:: HOW TO COMPLETE THIS TASK ::
Leaving the pictures aside, transcribe only and exactly the lines from the one with "The image size is (1024, 768)." through the end of the entries, both included.

Dataset items
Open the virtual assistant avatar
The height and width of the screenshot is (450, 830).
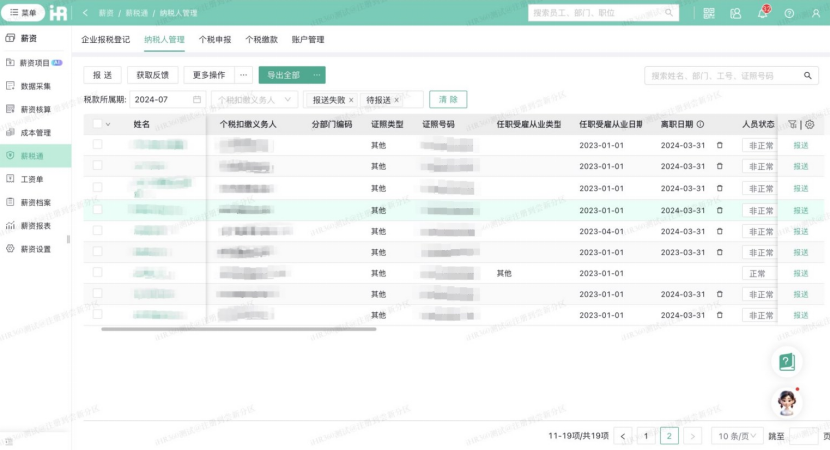tap(786, 401)
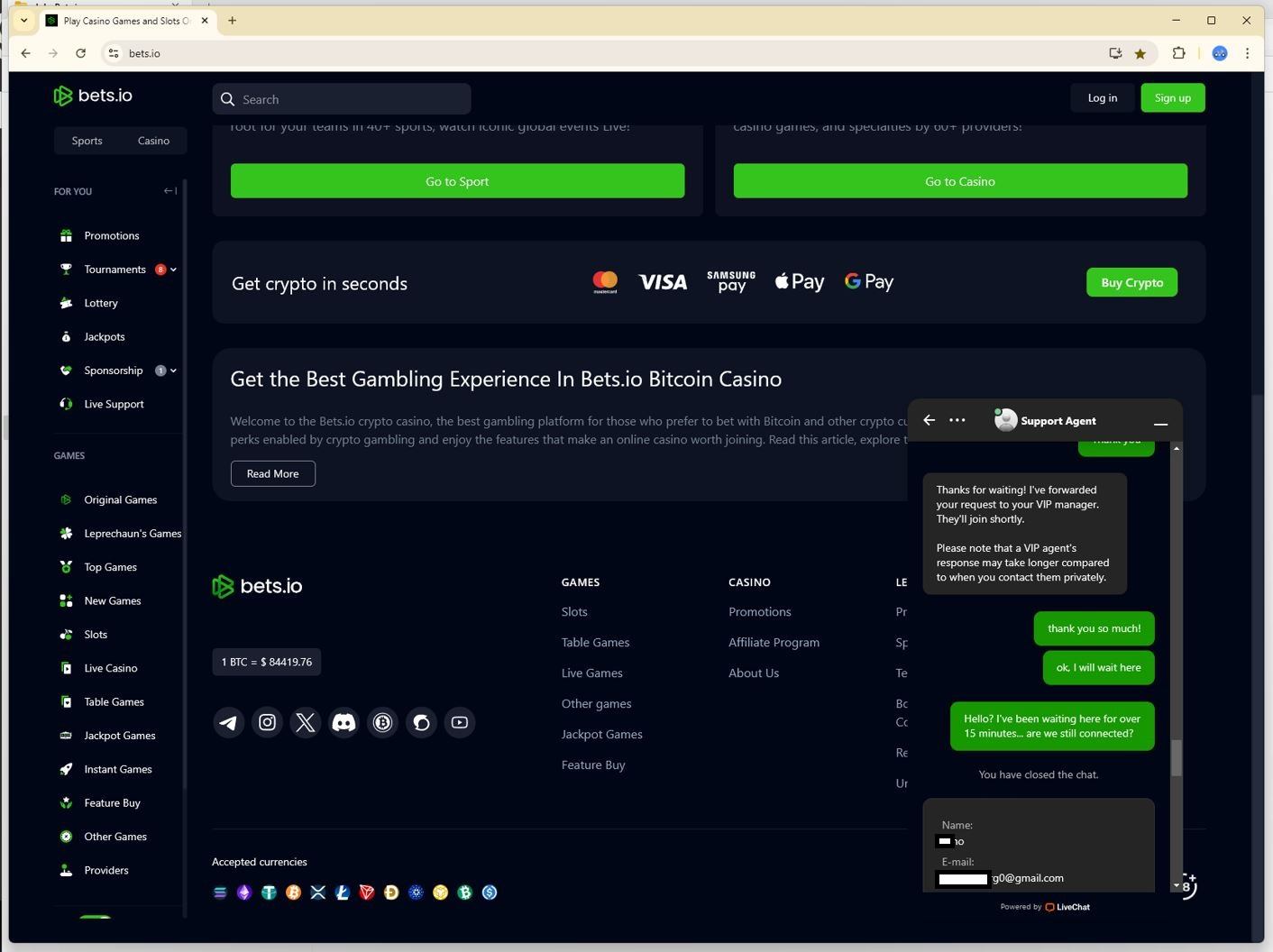The image size is (1273, 952).
Task: Open the YouTube channel icon
Action: click(x=459, y=723)
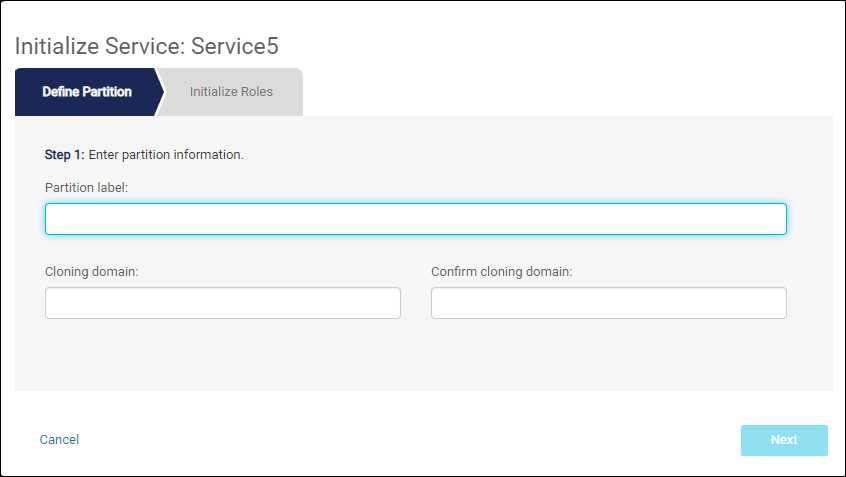
Task: Click the highlighted blue border of Partition label box
Action: [x=415, y=204]
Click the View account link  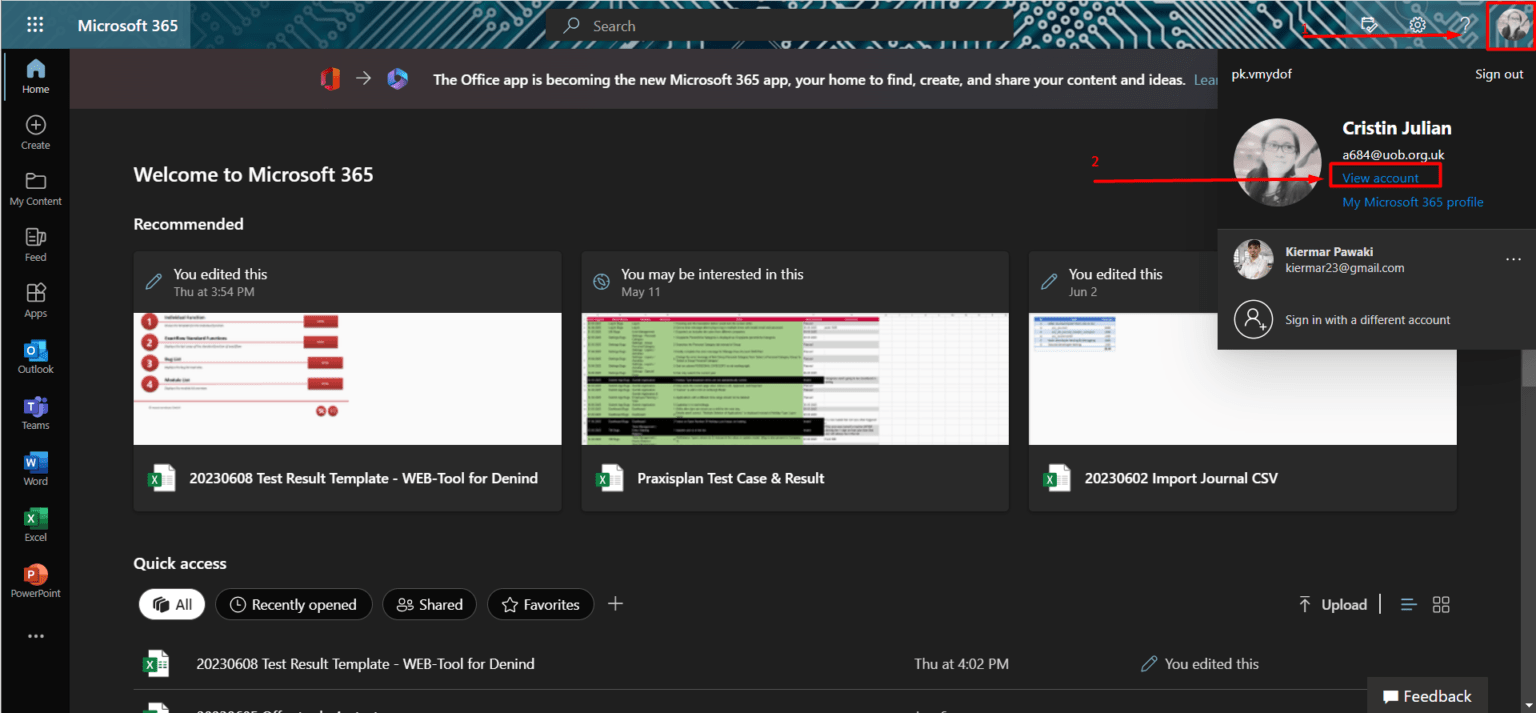click(x=1380, y=178)
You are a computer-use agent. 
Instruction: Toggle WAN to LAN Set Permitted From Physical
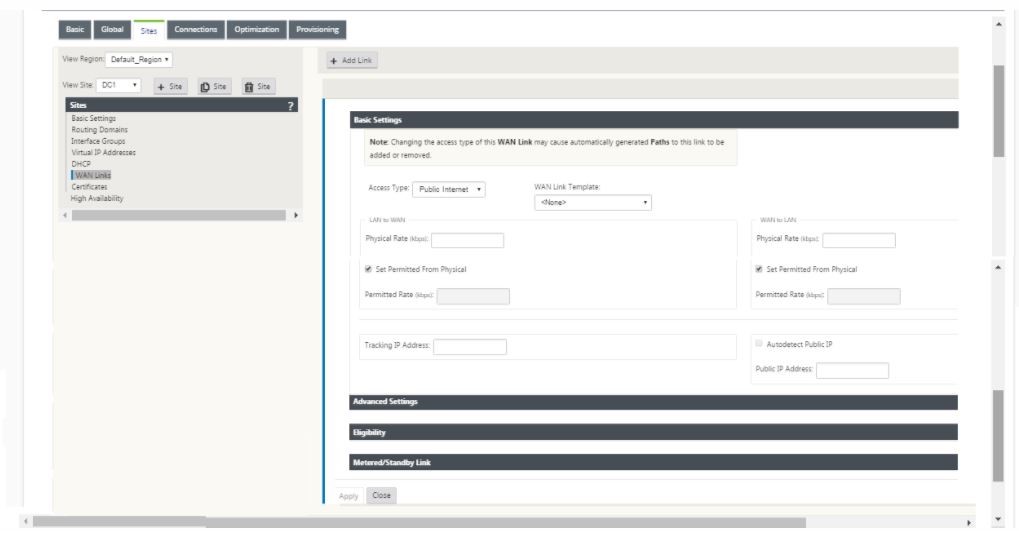click(x=759, y=269)
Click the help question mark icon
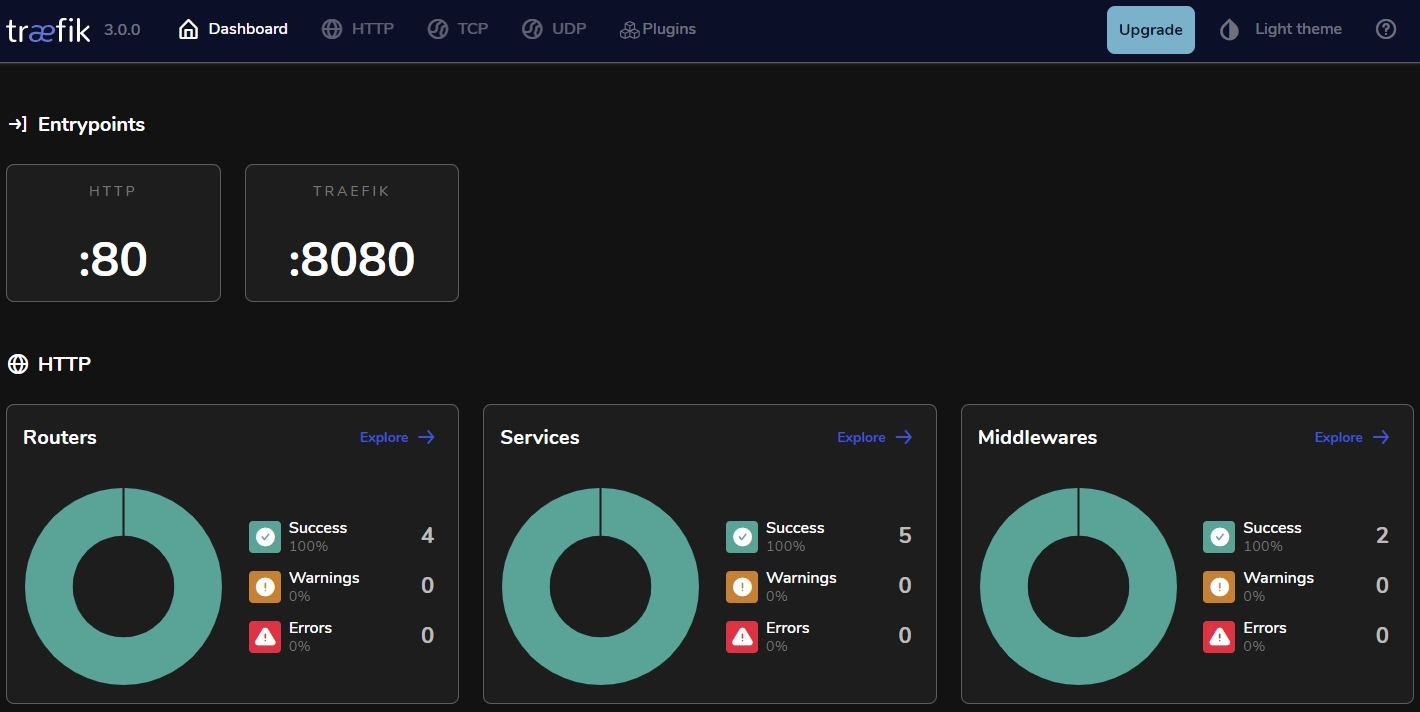Screen dimensions: 1420x712 pyautogui.click(x=1385, y=29)
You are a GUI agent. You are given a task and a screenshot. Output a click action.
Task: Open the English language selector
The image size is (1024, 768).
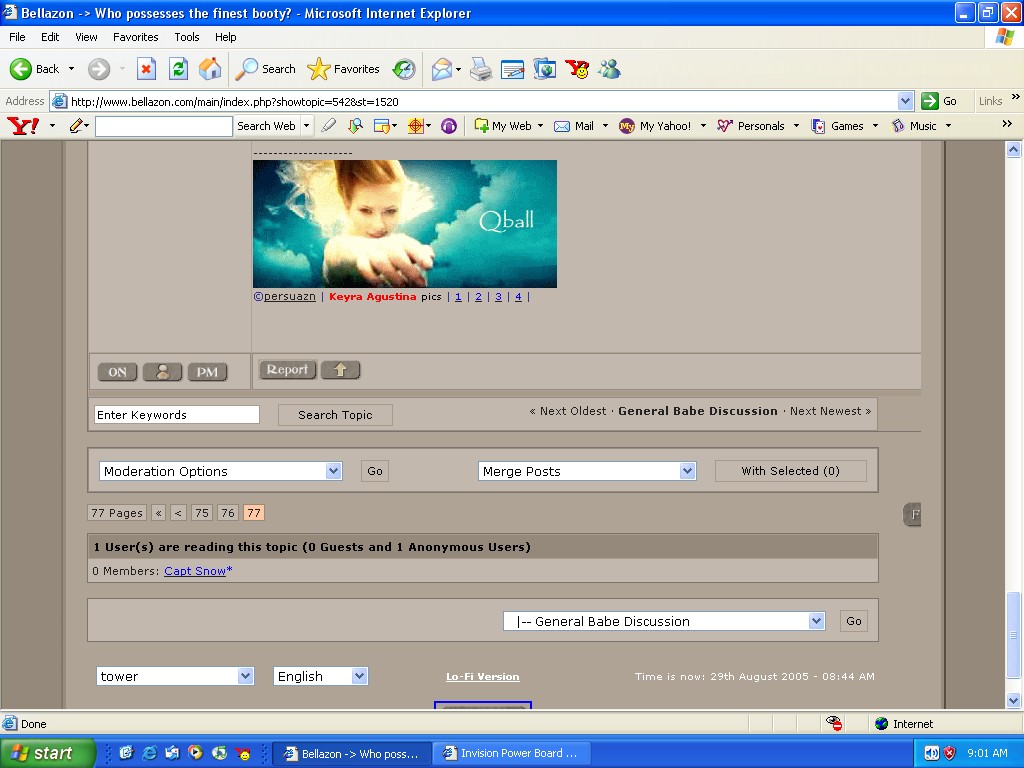point(320,676)
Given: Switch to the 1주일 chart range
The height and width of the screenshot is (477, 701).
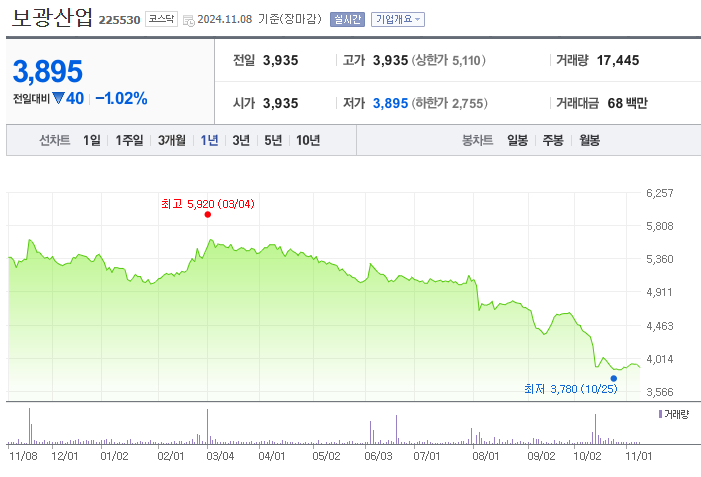Looking at the screenshot, I should point(129,140).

:: EXERCISE ANSWER ::
The image size is (1024, 768).
point(320,676)
Given: Switch to the 1주일 chart range
The height and width of the screenshot is (477, 701).
Looking at the screenshot, I should point(129,140).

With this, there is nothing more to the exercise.